▶ [EXERCISE AIM]:
Please repeat each of the records that follow, exactly as written.

▶ [STUDY MATERIAL]:
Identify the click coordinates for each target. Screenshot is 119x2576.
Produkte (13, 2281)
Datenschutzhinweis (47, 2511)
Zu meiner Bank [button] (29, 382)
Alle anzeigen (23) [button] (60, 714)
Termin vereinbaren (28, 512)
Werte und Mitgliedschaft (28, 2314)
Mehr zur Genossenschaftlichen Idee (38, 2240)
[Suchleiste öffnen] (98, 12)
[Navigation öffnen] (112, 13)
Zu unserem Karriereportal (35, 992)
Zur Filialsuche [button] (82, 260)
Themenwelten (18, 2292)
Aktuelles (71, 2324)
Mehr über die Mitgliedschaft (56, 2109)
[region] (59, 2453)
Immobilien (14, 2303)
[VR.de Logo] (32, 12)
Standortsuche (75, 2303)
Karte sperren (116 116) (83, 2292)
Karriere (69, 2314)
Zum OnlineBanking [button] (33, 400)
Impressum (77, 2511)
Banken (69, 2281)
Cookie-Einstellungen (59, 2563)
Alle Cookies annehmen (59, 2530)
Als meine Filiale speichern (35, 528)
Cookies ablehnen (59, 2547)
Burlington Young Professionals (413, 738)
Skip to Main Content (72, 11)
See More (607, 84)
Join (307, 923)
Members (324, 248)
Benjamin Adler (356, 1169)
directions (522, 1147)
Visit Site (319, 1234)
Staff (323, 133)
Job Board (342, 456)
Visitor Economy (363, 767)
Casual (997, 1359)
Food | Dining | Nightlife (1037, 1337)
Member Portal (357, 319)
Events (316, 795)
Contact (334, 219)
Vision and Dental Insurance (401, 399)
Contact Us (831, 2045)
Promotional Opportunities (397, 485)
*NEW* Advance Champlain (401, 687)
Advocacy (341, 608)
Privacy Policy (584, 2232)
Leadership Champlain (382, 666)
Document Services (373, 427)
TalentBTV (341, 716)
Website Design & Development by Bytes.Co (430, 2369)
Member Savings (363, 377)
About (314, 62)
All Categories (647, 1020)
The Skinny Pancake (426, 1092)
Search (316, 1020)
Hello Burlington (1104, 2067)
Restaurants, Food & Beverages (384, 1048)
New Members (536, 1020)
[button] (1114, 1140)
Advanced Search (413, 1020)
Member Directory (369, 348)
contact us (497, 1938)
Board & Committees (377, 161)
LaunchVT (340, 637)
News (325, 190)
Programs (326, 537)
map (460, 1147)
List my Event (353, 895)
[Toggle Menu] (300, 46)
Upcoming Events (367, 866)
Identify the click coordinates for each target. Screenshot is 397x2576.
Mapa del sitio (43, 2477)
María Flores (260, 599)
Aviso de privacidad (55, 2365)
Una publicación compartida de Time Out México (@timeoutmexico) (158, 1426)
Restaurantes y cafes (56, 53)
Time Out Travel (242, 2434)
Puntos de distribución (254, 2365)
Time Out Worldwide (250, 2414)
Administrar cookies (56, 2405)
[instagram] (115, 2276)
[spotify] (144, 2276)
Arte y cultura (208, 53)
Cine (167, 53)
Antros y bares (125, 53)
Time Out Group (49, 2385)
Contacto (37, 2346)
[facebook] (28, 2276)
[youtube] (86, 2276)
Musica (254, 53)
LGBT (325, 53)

▶ [EXERCISE RESULT]:
Identify the click coordinates for each target. Screenshot is 119x2576.
Produkte (13, 2281)
Datenschutzhinweis (47, 2511)
Zu meiner Bank [button] (29, 382)
Alle anzeigen (23) [button] (60, 714)
Termin vereinbaren (28, 512)
Werte und Mitgliedschaft (28, 2314)
Mehr zur Genossenschaftlichen Idee (38, 2240)
[Suchleiste öffnen] (98, 12)
[Navigation öffnen] (112, 13)
Zu unserem Karriereportal (35, 992)
Zur Filialsuche [button] (82, 260)
Themenwelten (18, 2292)
Aktuelles (71, 2324)
Mehr über die Mitgliedschaft (56, 2109)
[region] (59, 2453)
Immobilien (14, 2303)
[VR.de Logo] (32, 12)
Standortsuche (75, 2303)
Karte sperren (116 116) (83, 2292)
Karriere (69, 2314)
Zum OnlineBanking [button] (33, 400)
Impressum (77, 2511)
Banken (69, 2281)
Cookie-Einstellungen (59, 2563)
Alle Cookies annehmen (59, 2530)
Als meine Filiale speichern (35, 528)
Cookies ablehnen (59, 2547)
Burlington Young Professionals (413, 738)
Skip to Main Content (72, 11)
See More (607, 84)
Join (307, 923)
Members (324, 248)
Benjamin Adler (356, 1169)
directions (522, 1147)
Visit Site (319, 1234)
Staff (323, 133)
Job Board (342, 456)
Visitor Economy (363, 767)
Casual (997, 1359)
Food | Dining | Nightlife (1037, 1337)
Member Portal (357, 319)
Events (316, 795)
Contact (334, 219)
Vision and Dental Insurance (401, 399)
Contact Us (831, 2045)
Promotional Opportunities (397, 485)
*NEW* Advance Champlain (401, 687)
Advocacy (341, 608)
Privacy Policy (584, 2232)
Leadership Champlain (382, 666)
Document Services (373, 427)
TalentBTV (341, 716)
Website Design & Development by Bytes.Co (430, 2369)
Member Savings (363, 377)
About (314, 62)
All Categories (647, 1020)
The Skinny Pancake (426, 1092)
Search (316, 1020)
Hello Burlington (1104, 2067)
Restaurants, Food & Beverages (384, 1048)
New Members (536, 1020)
[button] (1114, 1140)
Advanced Search (413, 1020)
Member Directory (369, 348)
contact us (497, 1938)
Board & Committees (377, 161)
LaunchVT (340, 637)
News (325, 190)
Programs (326, 537)
map (460, 1147)
List my Event (353, 895)
[Toggle Menu] (300, 46)
Upcoming Events (367, 866)
Identify the click coordinates for each target. Screenshot is 397x2576.
Mapa del sitio (43, 2477)
María Flores (260, 599)
Aviso de privacidad (55, 2365)
Una publicación compartida de Time Out México (@timeoutmexico) (158, 1426)
Restaurantes y cafes (56, 53)
Time Out Travel (242, 2434)
Puntos de distribución (254, 2365)
Time Out Worldwide (250, 2414)
Administrar cookies (56, 2405)
[instagram] (115, 2276)
[spotify] (144, 2276)
Arte y cultura (208, 53)
Cine (167, 53)
Antros y bares (125, 53)
Time Out Group (49, 2385)
Contacto (37, 2346)
[facebook] (28, 2276)
[youtube] (86, 2276)
Musica (254, 53)
LGBT (325, 53)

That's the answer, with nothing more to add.